Literature Review


A literature review surveys scholarly articles, books, and other sources relevant to a particular issue, area of research, or theory, providing a description, summary, and critical evaluation of these works. A literature review may encompass simple a summary of key sources, but it usually has an organizational pattern and combines both summary and synthesis, often within specific conceptual categories.

Writing a defective literature review is one of many ways to ruin a dissertation. This topic gives some crucial information on how to write a high-quality dissertation literature review. A researcher cannot perform significant research without first understanding the literature in the field. Conducting a literature review is a means of demonstrating an author’s knowledge about a particular field of study, including vocabulary, theories, key variables and phenomena, and its methods and history. Gall, Borg, and Gall (1996) argue that the literature review plays a vital role in:

  • Delimiting the research problem,
  • Seeking new lines of inquiry,
  • Avoiding fruitless approaches,
  • Gaining methodological insights,
  • Identifying recommendations for further research, and
  • Seeking support for grounded theory.

Hart (1998) contributes additional reasons for reviewing the literature, including:

  • Distinguishing what has been done from what needs to be done,
  • Discovering important variables relevant to the topic,
  • Synthesizing and gaining a new perspective,
  • Identifying relationships between ideas and practices,
  • Establishing the context of the topic or problem,
  • Rationalizing the significance of the problem,
  • Enhancing and acquiring the subject vocabulary,
  • Understanding the structure of the subject,
  • Relating ideas and theory to applications,
  • Identifying the main methodologies and research techniques that have been used, and
  • Placing the research in a historical context to show familiarity with state-of-the-art developments.

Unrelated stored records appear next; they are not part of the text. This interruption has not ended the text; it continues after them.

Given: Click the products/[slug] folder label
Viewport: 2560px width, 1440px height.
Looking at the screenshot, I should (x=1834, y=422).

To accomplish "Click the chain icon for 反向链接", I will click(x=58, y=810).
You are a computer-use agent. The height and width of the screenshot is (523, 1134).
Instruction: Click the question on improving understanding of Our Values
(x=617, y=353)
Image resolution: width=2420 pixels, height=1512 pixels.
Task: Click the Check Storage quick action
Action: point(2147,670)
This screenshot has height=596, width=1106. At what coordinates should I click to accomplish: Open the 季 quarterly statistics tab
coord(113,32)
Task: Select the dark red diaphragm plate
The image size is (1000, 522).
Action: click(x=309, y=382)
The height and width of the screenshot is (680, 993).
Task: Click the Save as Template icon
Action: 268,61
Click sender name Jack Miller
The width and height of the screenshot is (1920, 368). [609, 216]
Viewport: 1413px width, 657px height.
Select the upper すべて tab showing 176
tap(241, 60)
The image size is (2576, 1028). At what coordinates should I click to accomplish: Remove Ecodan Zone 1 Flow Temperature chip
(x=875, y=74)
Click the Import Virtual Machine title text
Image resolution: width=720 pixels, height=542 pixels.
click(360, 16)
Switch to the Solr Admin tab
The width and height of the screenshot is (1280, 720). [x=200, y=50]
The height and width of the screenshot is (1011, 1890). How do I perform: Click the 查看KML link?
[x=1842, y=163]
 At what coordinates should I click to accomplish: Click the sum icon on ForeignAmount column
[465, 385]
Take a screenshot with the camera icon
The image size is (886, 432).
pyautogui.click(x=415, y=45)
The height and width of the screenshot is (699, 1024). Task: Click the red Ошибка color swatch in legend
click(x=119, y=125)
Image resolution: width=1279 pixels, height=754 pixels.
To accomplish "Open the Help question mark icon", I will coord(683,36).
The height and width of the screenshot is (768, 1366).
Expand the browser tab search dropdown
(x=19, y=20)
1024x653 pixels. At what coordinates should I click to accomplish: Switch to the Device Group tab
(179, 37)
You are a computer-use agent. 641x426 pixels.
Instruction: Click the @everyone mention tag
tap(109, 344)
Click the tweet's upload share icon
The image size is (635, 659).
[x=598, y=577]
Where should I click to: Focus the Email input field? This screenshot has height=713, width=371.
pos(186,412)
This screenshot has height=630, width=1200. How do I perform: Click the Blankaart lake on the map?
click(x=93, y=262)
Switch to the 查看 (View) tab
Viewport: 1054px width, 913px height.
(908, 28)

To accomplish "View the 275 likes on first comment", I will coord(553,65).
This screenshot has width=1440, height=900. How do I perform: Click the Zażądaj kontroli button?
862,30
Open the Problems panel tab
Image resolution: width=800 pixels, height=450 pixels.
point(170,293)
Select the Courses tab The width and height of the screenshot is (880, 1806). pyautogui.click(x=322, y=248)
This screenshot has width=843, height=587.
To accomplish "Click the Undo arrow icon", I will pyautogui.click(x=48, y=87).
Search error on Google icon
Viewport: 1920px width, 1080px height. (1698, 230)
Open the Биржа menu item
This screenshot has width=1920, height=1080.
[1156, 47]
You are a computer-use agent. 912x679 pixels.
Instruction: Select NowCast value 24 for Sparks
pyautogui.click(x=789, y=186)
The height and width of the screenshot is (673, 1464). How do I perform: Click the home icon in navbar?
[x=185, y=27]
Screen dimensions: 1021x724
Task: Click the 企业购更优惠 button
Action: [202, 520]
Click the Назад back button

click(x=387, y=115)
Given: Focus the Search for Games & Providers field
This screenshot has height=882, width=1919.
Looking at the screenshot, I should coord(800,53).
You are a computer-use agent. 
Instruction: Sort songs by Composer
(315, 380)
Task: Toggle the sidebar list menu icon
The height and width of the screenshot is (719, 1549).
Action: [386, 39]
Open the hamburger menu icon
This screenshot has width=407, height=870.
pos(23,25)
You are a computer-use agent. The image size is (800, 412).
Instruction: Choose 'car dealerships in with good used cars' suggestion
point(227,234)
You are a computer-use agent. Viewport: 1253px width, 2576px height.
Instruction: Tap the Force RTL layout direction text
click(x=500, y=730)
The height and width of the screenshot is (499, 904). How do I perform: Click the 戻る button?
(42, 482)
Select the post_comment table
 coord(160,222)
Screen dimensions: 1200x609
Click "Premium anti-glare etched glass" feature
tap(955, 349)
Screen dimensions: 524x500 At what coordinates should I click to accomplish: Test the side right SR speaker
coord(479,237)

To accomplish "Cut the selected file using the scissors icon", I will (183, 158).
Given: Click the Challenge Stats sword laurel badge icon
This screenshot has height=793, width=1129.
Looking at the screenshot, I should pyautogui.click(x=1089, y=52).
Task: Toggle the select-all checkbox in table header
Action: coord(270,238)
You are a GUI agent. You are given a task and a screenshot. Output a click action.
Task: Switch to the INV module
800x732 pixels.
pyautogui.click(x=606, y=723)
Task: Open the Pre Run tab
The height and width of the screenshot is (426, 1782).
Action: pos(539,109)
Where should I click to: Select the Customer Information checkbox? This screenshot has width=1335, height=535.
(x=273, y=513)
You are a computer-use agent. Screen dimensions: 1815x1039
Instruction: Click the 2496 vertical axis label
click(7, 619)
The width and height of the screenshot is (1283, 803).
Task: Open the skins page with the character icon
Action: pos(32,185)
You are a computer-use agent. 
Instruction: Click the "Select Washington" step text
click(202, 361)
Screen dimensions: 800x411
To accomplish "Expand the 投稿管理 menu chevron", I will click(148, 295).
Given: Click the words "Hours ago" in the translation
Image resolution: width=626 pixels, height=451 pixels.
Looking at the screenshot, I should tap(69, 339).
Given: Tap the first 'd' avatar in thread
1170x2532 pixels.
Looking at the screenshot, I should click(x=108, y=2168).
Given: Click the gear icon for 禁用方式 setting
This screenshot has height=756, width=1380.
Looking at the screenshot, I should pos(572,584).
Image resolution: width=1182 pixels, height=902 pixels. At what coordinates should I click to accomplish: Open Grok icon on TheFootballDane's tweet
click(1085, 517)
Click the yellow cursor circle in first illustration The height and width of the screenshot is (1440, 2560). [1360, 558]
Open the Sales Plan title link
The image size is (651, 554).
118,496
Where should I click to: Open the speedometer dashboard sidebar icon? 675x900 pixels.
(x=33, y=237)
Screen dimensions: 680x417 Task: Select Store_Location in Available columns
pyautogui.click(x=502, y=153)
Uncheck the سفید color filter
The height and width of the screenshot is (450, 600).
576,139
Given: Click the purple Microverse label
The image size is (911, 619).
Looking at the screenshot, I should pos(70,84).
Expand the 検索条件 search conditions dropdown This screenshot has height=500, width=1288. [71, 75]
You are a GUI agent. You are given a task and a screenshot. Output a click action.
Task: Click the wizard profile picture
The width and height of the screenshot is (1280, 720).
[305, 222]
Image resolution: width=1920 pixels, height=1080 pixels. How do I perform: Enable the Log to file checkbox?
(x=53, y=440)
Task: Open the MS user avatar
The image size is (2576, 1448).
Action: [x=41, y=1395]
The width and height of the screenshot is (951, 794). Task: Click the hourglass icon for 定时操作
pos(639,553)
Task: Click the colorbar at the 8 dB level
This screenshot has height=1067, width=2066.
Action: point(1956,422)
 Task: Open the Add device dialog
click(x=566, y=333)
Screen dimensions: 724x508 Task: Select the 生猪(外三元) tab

Another purpose for writing a literature review is that it provides a framework for relating new findings to previous findings in the discussion section of a dissertation. Without establishing the state of the previous research, it is impossible to establish how the new research advances the previous research.

There are some types of literature reviews which include:

  • Argumentative Review: This form examines literature selectively in order to support or refute an argument, deeply imbedded assumption, or philosophical problem already established in the literature.
  • Integrative Review: Considered a form of research that reviews, critiques, and synthesizes representative literature on a topic in an integrated way such that new frameworks and perspectives on the topic are generated.
  • Historical Review: Historical literature reviews focus on examining research throughout a period of time, often starting with the first time an issue, concept, theory, or phenomenon emerged in the literature, then tracing its evolution within the scholarship of a discipline.
  • Methodological Review: A review does not always focus on what someone said (findings), but on how they came about saying what they say [method of analysis]. Reviewing methods of analysis provides a framework of understanding at different levels (i.e. those of theory, substantive fields, research approaches, and data collection and analysis techniques), how researchers draw upon a wide variety of knowledge ranging from the conceptual level to practical documents for use in fieldwork in the areas of ontological and epistemological consideration, quantitative and qualitative integration, sampling, interviewing, data collection, and data analysis.
  • Systematic Review: This form consists of an overview of existing evidence pertinent to a clearly formulated research question, which uses pre-specified and standardized methods to identify and critically appraise relevant research, and to collect, report, and analyze data from the studies that are included in the review.
  • Theoretical Review: The purpose of this form is to examine the corpus of theory that has accumulated in regard to an issue, concept, theory, or phenomenon.

In order to help the reviewer avoid mistakes in conducting a literature review, some of the most common mistakes are listed below. Gall, Borg, and Gall (1996) claim that the most frequent mistakes made in reviewing the literature are that the researcher:

  • Does not clearly relate the findings of the literature review to the researcher’s own study
  • Does not take sufficient time to define the best descriptors and identify the best sources to use in reviewing literature related to one’s topic
  • Relies on secondary sources rather than on primary sources in reviewing the literature;
  • Uncritically accepts another researcher’s findings and interpretations as valid, rather than examining critically all aspects of the research design and analysis;
  • Does not report the search procedures that were used in the literature review;
  • Reports isolated statistical results rather than synthesizing them by chi-square or meta-analytic methods; and
  • Does not consider contrary findings and alternative interpretations in synthesizing quantitative literature.

Gall, M. D., Borg, W. R., & Gall, J. P. (1996). Education research: An introduction (6th Ed.). White Plains, NY: Longman.
Hart, C. (1998). Doing a literature review: Releasing the social science research imagination. London: Sage.